My road and gravel bikes have power meters, but mostly for curiosity and background tracking. I have no coach and follow no training plan except to let the terrain of the day’s ride shape its intensity. I don’t race anymore, haven’t had a major event goal in years, and my riding lacks “structure” in any reasonable sense of the term. In other words: all my miles are junk miles.
We make a big deal about fitness in even recreational cycling, with so much focus on improvement. I don’t tie my self-worth to my fitness, but I can’t deny I have more fun when I’m going fast. So why would I not make more effort? The nearest I can come to an answer is a question, posed honestly and curiously: what is the intrinsic value of that goal, to be fit? (Fitness is, to me, a related but separate concept to health.) And why is cycling our vehicle to achieve it?
From a strictly rational perspective, there are other paths to fitness, many of which cost far less than cycling, are far safer, and provide arguably more rounded fitness and better overall health, even. Striving for a personal best, in an event or just on Strava, is a perfectly fine and worthy goal. But what does a personal best signify; why does it matter to us that our time or placing in a contrived contest with arbitrary rules – formal or just in our head – is better than someone else’s, or better than our own in the past? Those goals are themselves means to another goal. The foundational question is simple: why do we ride?
I’ve spent decades pondering that question, and the answers change by the decade, sometimes the day. I think about it when I ride. I think about it when I don’t or when I can’t. I think about it when I read yet another, seemingly inevitable, report of another cyclist hit and killed by a driver.
I thought about it on the second short climb of the day, because it was January 1 and I, a non-racing cyclist with no event goals near or even far, was still for some reason slowly suffering uphill in my off-riding season form.

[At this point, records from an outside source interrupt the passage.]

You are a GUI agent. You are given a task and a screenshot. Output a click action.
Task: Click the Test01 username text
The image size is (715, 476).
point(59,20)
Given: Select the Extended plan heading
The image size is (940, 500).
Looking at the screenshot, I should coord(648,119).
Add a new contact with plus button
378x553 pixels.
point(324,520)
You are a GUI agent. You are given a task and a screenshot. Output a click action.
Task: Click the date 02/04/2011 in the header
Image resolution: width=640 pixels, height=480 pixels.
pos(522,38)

The second climb is an out-and-back, no less, a dead-end; it doesn’t even go anywhere! Why was I here at all?
I was on this climb because I hadn’t done this particular ride in a few weeks. Because in contrast to the cold canyon ascent on the other side, the south-facing slope of this one is warmed by the winter sun, and my favorite way to reach it is via the canyon. Because I like to climb, whether fit or not, to feel the pressure of resistance through the pedals, the hot tingle in my chest that tells me I’m alive.
And I’m here because, as an out-and-back, the road is quiet, a place where for a few short minutes the world is reduced to just the bike and the quiet hills folded in close around me. Up the few switchbacks to the saddle, then left as the road narrows. A short, steep pitch flattens out slightly to the last hairpin, and then tilts up sharply again, to the end of the pavement and beyond.

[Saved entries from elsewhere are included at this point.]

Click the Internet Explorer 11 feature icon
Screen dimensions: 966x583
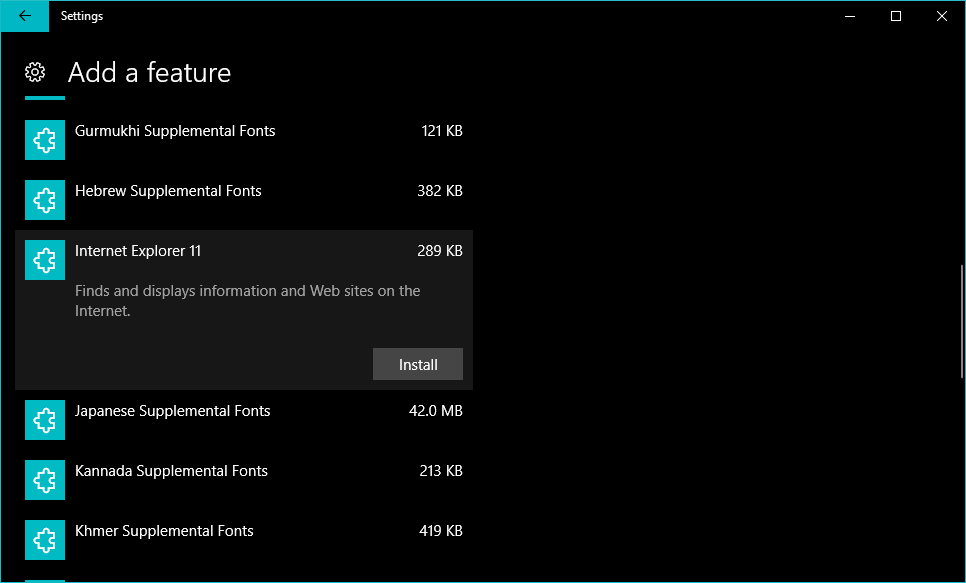[45, 260]
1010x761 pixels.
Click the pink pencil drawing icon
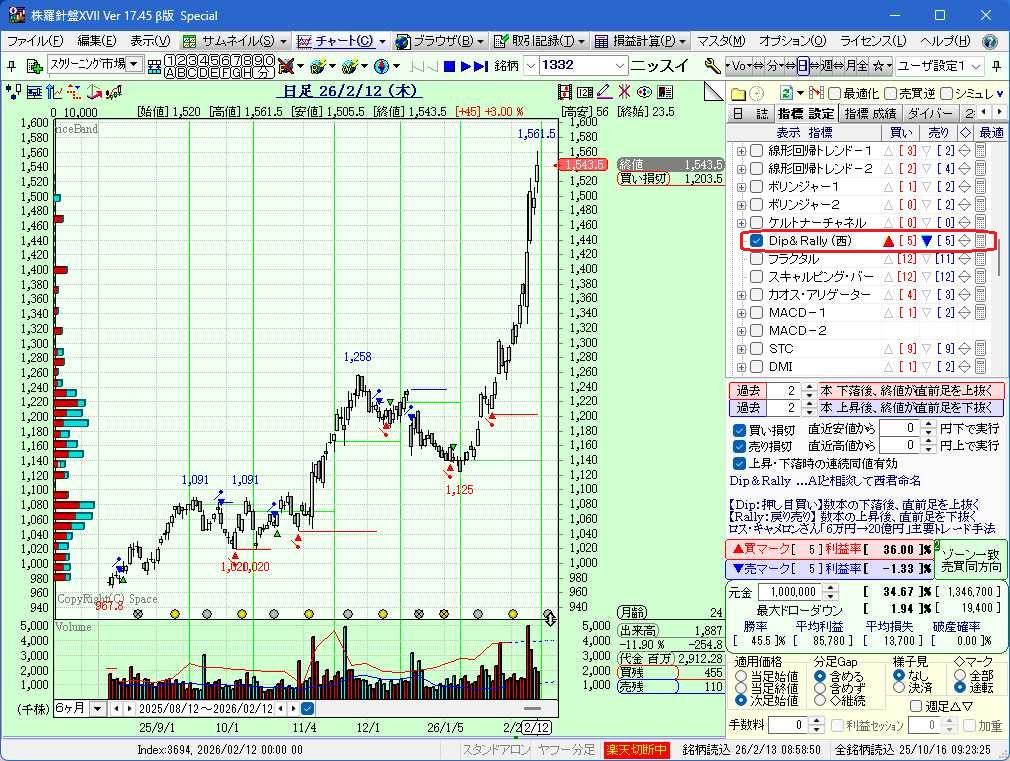[604, 92]
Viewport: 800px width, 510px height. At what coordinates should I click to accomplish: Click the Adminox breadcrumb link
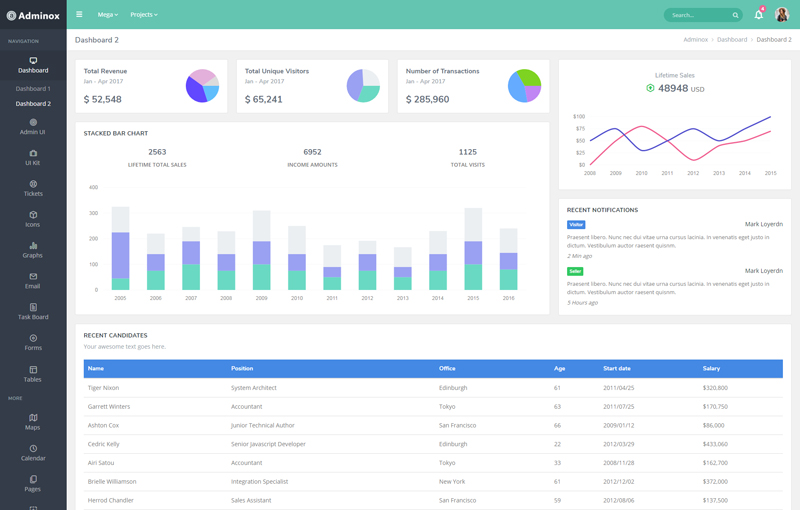695,40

Finally, I unclip and come to a shaky halt. The hillside falls away at my feet, the gathered geologic wave of the Rocky Mountains crashing abruptly on the high plains rolling away in the distance as the world spreads out before me. It’s a world that, as of January 1, looks increasingly fragile. Two hot wars grab headlines from the smoldering conflicts we have long ignored. A climate made hostile by our own hand threatens to burn the rest, if fascism doesn’t first. And all around, people seem to lead increasingly strained lives – scarred by stress and pain; embrittled by event and emotion; made smaller, sharper, meaner.

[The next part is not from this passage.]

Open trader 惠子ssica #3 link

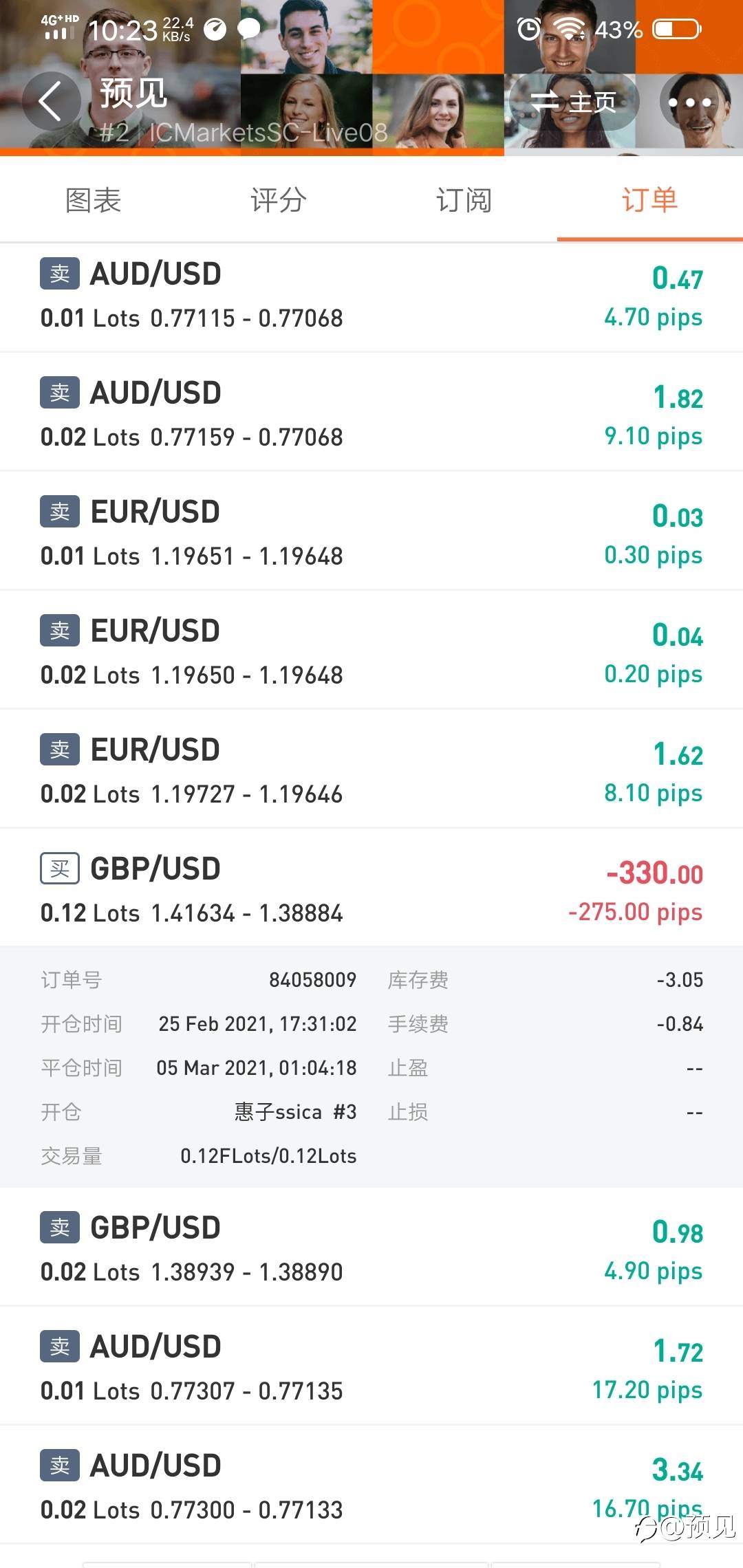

But where I stand now is a place big enough, strong enough, and high enough to both flee it and confront it at the same time. A fortress not of solitude but solace. A place to make, if not resolution, a prayer of sorts: for peace, for goodwill, for us to see the light of the world and perhaps, from time to time in such small way as any single person can, to be it for a moment, as a gifted poet said not long ago.
Speaking of poetry, when I first rode this climb, tentatively winding my way to the top to discover this refuge at its summit, there was a wooden bench up here, and on one of the back slats someone had carved a line from Tennyson’s Ulysses: “Come, my friends; ‘tis not too late to seek a newer world.” It’s a motto, a reminder, a reset.
I don’t know if I’ll ever find it, but if I do, it’ll be on a bike.